The Trust is not liable to the owners of the Underlying Properties, PCEC, or any other operator for any operating, capital or other costs or liabilities attributable to the Underlying Properties. If the net profits relating to the Developed Properties for any computation period is a negative amount, the Trust will receive no payment for the Developed Properties for that period, and any such negative amount will be deducted from gross profits for the Developed Properties in the following computation period for purposes of determining the net profits relating to the Developed Properties for that following computation period. If the net profits relating to the Remaining Properties for any computation period is a negative amount, the Trust is entitled to receive the Royalty Interest Proceeds.

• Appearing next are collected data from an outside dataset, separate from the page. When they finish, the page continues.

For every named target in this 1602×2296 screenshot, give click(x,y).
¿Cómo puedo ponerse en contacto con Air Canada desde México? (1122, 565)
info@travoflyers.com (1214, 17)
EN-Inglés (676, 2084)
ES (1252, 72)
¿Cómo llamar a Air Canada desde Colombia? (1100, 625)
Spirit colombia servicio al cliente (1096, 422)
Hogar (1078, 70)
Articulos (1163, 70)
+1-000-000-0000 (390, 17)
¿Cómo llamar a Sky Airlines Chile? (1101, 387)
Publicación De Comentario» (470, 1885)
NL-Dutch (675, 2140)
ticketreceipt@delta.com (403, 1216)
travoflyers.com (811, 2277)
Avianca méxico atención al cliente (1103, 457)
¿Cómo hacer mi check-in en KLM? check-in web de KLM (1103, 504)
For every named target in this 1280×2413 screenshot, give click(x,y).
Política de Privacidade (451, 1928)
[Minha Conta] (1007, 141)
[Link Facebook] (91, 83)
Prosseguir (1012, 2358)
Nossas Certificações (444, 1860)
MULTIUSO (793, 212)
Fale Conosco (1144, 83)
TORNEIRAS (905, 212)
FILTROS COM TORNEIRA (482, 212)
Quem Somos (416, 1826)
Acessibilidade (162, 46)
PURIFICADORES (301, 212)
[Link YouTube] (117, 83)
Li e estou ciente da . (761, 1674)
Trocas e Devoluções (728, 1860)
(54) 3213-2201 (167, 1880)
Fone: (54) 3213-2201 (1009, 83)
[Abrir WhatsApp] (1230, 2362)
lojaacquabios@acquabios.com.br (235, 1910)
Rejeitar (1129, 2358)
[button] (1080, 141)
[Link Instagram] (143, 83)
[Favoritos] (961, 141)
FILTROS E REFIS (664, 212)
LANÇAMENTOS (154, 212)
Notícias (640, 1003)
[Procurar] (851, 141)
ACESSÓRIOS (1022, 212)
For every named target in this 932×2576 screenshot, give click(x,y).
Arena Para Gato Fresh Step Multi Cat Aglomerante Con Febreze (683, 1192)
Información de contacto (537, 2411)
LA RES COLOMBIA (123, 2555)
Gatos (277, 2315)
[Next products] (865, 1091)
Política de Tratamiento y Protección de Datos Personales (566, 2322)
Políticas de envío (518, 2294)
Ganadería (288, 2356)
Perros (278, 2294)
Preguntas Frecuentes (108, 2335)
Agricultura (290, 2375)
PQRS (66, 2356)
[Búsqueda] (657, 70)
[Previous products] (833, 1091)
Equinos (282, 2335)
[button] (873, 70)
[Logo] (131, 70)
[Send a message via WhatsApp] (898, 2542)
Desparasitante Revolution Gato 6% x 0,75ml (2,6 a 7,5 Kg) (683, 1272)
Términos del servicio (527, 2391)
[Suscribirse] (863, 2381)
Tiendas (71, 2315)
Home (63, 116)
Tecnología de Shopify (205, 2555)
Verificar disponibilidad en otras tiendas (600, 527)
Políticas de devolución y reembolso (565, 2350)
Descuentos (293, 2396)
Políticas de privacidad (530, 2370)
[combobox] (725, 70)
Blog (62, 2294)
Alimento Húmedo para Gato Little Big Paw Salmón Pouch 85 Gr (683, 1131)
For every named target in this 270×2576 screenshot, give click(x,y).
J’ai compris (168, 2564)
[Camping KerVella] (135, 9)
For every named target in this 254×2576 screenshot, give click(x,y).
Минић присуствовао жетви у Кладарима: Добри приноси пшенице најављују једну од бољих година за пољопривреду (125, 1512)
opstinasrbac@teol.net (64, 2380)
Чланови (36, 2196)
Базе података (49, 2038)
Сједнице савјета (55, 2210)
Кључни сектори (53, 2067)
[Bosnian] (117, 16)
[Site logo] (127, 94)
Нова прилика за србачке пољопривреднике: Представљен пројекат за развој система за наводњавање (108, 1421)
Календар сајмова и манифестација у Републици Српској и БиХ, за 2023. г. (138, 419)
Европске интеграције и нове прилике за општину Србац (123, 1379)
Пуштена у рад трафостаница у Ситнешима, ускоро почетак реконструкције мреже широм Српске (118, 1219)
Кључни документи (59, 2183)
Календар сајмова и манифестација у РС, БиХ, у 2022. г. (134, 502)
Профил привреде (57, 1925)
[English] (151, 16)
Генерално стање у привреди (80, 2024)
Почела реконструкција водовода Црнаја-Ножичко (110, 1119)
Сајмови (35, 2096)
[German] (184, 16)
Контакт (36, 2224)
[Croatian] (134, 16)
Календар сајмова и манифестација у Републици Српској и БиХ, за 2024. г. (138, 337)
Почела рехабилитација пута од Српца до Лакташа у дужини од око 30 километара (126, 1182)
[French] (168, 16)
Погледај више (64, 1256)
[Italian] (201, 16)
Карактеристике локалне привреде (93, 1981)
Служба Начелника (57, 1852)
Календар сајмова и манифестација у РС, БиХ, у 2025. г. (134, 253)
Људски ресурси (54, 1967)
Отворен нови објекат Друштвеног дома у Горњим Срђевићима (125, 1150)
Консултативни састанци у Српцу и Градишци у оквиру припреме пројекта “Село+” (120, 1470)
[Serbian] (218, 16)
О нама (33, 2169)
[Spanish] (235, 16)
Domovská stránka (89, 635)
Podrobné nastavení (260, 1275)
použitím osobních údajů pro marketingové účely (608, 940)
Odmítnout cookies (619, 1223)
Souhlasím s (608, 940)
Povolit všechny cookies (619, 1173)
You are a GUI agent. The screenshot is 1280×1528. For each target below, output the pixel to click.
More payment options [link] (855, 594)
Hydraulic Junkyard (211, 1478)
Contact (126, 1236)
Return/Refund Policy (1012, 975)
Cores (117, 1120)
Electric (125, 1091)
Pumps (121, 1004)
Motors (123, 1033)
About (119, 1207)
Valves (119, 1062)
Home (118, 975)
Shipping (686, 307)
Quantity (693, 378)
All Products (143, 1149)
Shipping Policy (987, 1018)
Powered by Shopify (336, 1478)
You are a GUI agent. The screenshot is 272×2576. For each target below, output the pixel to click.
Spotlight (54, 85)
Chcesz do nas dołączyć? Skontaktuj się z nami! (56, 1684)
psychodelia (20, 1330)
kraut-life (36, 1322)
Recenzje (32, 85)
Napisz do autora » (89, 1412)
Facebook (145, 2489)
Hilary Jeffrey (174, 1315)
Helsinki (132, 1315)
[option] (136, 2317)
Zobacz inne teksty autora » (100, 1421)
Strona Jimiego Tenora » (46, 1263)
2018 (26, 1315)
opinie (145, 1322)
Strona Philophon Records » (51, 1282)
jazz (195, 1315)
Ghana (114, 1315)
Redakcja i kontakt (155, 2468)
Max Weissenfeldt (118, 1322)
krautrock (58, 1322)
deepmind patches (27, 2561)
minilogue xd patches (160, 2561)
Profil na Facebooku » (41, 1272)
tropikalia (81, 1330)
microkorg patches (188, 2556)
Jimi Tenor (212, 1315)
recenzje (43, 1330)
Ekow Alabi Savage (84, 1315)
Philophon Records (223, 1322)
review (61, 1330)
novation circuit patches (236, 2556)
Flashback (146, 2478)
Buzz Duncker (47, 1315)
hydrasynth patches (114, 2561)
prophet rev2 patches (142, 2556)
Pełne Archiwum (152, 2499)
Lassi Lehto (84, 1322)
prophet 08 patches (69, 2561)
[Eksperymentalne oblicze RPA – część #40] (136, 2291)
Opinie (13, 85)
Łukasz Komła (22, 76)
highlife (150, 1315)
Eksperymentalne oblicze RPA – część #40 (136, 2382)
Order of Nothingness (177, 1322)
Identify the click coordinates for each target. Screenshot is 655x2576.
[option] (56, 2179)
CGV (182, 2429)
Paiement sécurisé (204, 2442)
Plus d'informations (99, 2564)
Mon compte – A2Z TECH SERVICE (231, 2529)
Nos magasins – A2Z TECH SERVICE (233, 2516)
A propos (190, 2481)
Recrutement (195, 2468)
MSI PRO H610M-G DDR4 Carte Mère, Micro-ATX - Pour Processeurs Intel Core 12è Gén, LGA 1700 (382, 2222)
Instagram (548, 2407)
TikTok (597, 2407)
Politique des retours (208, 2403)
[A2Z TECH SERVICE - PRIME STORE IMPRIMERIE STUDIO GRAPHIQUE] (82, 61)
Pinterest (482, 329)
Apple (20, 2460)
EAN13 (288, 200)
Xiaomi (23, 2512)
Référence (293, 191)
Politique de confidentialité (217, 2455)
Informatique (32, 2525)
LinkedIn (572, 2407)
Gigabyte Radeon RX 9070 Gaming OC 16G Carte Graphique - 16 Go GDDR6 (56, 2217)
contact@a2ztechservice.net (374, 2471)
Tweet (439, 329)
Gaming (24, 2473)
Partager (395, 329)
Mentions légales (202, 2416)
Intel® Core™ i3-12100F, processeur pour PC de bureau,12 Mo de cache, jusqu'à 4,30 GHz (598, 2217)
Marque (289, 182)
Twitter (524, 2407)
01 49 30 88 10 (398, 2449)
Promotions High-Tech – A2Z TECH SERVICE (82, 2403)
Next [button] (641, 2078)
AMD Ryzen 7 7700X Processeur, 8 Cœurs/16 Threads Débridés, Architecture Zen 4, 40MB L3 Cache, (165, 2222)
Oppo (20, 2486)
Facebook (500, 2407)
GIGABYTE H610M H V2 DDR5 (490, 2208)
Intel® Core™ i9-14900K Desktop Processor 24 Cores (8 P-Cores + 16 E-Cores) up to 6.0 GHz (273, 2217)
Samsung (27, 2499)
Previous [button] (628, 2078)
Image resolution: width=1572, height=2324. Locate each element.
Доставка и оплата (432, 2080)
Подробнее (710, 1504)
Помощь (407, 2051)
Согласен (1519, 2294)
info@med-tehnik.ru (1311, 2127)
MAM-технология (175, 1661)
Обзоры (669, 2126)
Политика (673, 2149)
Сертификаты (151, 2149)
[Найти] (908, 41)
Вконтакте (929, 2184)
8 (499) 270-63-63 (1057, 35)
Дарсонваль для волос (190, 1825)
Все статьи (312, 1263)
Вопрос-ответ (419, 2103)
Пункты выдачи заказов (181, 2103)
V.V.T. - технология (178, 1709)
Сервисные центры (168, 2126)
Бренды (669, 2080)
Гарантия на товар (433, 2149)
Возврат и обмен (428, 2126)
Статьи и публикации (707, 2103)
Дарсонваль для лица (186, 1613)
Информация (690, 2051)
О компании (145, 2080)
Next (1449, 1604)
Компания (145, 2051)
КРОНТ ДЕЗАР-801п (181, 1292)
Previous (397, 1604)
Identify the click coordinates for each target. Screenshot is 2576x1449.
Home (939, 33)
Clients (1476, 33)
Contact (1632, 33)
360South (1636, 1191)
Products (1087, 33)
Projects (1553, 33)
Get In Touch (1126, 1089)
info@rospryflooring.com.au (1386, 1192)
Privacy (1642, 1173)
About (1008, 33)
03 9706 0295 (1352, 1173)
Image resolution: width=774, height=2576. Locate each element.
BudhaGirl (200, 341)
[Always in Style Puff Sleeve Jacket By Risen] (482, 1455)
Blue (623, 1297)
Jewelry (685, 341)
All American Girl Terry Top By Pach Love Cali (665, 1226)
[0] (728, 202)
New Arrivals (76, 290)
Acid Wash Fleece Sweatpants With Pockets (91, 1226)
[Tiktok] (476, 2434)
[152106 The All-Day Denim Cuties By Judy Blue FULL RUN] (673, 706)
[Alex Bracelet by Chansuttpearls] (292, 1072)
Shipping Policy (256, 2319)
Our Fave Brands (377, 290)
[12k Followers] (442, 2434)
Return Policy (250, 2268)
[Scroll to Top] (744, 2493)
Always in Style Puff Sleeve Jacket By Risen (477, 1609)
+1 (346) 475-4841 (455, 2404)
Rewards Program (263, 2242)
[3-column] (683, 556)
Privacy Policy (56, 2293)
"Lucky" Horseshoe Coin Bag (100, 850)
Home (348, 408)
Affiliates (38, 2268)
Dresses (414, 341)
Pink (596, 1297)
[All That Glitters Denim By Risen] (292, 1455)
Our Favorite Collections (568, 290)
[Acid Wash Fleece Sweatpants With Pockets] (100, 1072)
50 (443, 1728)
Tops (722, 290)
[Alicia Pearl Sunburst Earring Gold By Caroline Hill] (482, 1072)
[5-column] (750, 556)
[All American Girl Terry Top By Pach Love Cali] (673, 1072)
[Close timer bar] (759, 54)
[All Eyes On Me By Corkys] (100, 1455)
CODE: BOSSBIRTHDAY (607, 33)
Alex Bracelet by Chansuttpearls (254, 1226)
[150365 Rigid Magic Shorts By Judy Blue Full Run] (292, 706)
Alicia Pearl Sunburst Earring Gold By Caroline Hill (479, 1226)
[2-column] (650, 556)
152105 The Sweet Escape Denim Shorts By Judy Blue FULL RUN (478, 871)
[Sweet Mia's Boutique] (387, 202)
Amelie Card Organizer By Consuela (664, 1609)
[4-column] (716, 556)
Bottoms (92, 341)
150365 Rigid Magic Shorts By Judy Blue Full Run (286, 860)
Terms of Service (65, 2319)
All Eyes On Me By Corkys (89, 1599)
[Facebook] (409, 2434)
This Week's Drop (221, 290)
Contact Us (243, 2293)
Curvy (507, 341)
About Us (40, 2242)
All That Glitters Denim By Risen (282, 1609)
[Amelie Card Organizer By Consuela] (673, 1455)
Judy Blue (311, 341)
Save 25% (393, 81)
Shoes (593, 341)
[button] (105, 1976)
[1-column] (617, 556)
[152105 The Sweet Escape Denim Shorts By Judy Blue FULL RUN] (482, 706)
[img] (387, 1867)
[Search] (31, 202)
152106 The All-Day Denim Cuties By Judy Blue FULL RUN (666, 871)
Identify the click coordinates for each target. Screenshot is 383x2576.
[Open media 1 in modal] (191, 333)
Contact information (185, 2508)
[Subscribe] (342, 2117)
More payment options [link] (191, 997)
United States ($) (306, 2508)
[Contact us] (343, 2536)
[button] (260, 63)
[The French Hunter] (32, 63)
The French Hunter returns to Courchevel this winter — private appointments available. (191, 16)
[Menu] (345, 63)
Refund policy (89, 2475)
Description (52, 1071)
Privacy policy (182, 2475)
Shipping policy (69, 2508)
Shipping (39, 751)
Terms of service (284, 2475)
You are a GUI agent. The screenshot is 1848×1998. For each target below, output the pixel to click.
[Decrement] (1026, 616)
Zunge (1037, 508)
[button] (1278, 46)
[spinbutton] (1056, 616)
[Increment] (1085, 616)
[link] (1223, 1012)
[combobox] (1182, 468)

Gross profits and net profits are calculated on a cash basis, except that certain costs, primarily ad valorem taxes and expenditures of a material amount, may be determined on an accrual basis.

Overriding Royalty Interest

For any monthly period during which costs for the Remaining Properties exceed gross proceeds, the Trust is entitled to receive an amount equal to 7.5% of the proceeds attributable to the sale of all production from the Remaining Properties located on PCEC’s Orcutt properties, including but not limited to PCEC’s interest in such production (free of any production or development costs but bearing its proportionate share of production and property taxes and post-production costs) (the “Royalty Interest”). Due to significant capital expenditures to be made by PCEC on the Remaining Properties for the benefit of the Trust, PCEC expects the Trust to receive payments associated with the Remaining Properties in the form of Royalty Interest Proceeds until the NPI Payout occurs, which PCEC estimates will be in approximately 2018.

Proceeds from the sale of oil, natural gas liquids and natural gas production from the Remaining Properties located on PCEC’s Orcutt properties in any calendar month means the amount calculated based on actual sales volumes from such properties, in each case after deducting the Trust’s proportionate share of:

any taxes levied on the severance or production of the oil, natural gas liquids and natural gas produced from such properties and any property taxes attributable to the oil, natural gas liquids and natural gas produced from the such properties; and

post-production costs, which generally consists of costs incurred to gather, store, compress, transport, process, treat, dehydrate and market the oil, natural gas liquids and natural gas produced, as applicable (excluding costs for marketing services provided by PCEC).

Proceeds payable to the Trust from the sale of oil, natural gas liquids and natural gas production attributable to the Remaining Properties located on PCEC’s Orcutt properties in any calendar month are not subject to any deductions for any expenses attributable to exploration, drilling, development, operating, maintenance or any other costs incident to the production of oil, natural gas liquids and natural gas attributable to such properties, including any costs to drill, complete or plug and abandon a well. Additionally, costs associated with any completion activities will be borne by PCEC or any third-party operator of the well.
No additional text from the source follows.